Task goal:
Could you continue the commentary below on the launch of the game site Crispy Gamer, starting right after its final sentence?

Given text:
* BEGIN *

Two weeks ago, I remarked upon the launch of Crispy Gamer, a new site that intends to counterbalance the fawning and uncritical coverage you allegedly find at the bigger game sites. There's no question that the industry could use more even-keeled, incisive journalism -- which is not to ignore the valuable contributions of legit journos like N'Gai Croal, Brian Crecente, Geoff Keighley, and many more. But for all the individuals doing solid work, there's still not one place readers can go to find high-quality journalism coupled with insightful game reviews. You have to mix and match your favorite writers from around the web, if that's what you're looking for. Or you have to wade through a bunch of filler.
The first thing Crispy Gamer did right was to assemble some excellent writers, and besides the initial "Game Trust" they've now also posted a review by erstwhile Gamespot scribe Alex Navarro. It's an all-star cast. They've also lent their aegis to Kyle Orland's illuminating "Games for Lunch" project. They've got the right people and the right idea. What I wonder is whether they have the right attitude.

* END *

Data block:
* BEGIN *

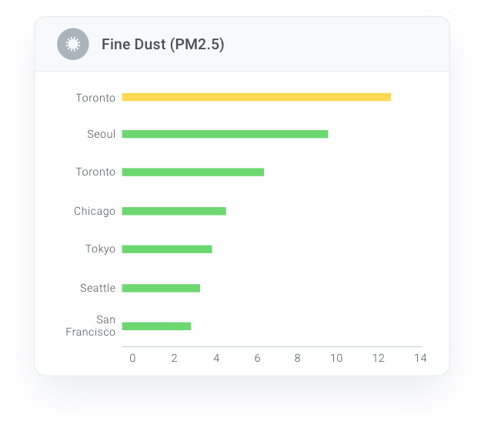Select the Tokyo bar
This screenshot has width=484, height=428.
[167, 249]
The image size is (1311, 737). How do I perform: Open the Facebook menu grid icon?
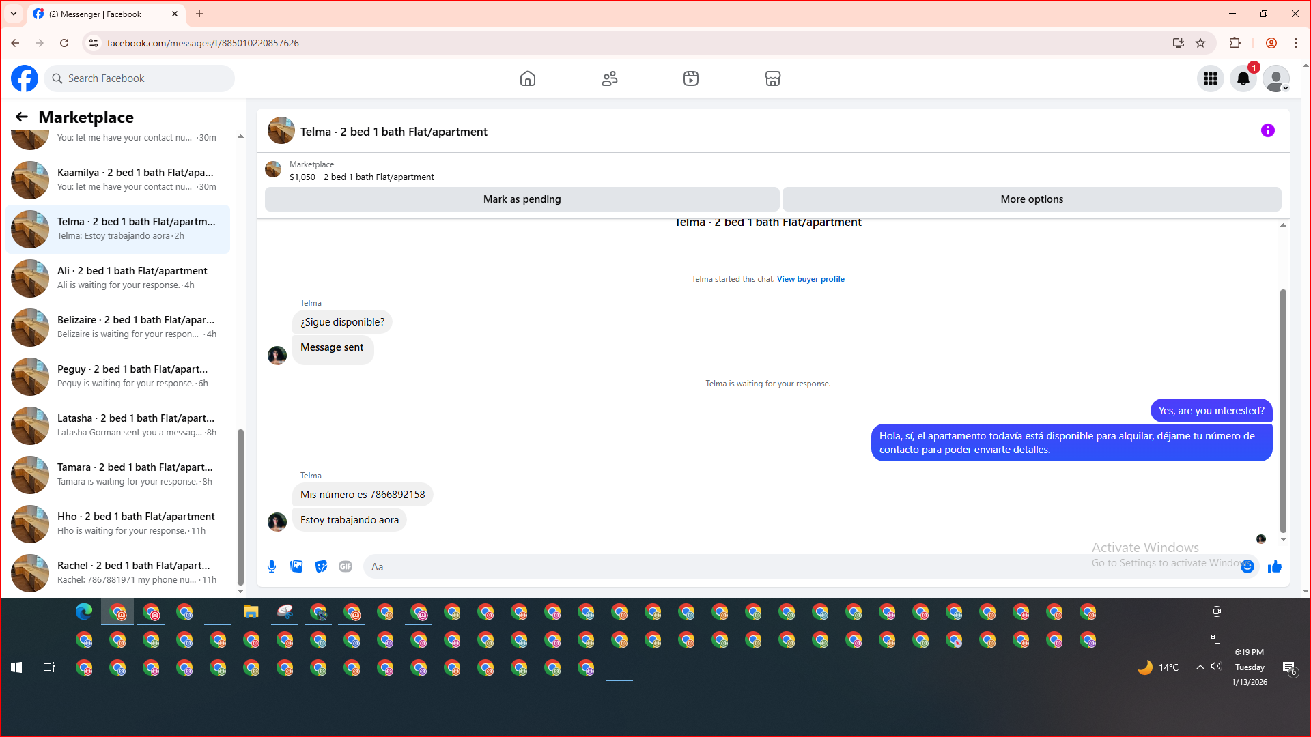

* END *

Answer to this exercise:
This week, Crispy Gamer debuted a column titled "I Call Bullshit," pitching itself as "a 1,000-watt spotlight on anything and everything in the videogame industry that, you know, just doesn't smell right," and pledging to reveal the "hard, cold truth about the videogame industry." The first few paragraphs are snarky and self-congratulatory, as though the necessary corrective to the supplication of mainstream sites is macho chest-beating. Does the game industry need to be told some hard truths? Yes. Is the way to do that to be insulting and dismissive? Doubtful. If anything, it may only serve to create a bunker mentality among the PR class. Which, granted, may be a step up from the "profound contempt" they seem to be operating with now.
But then the piece goes on to call bullshit on issues that are well past their sell-by date, like the Mass Effect sex controversy and Xbox 360 hardware reliability. The former issue is dead and buried at this point, and this article adds no fresh perspective to it. Microsoft's ongoing inability to address their manufacturing troubles is a legitimate concern, but also one that has been well covered from one end of the web to the other. The world was not desperate for a hero to finally stand up and point out that Xbox 360s break. And, again, this wouldn't be a problem if the column illuminated the problem, instead of merely reiterating it.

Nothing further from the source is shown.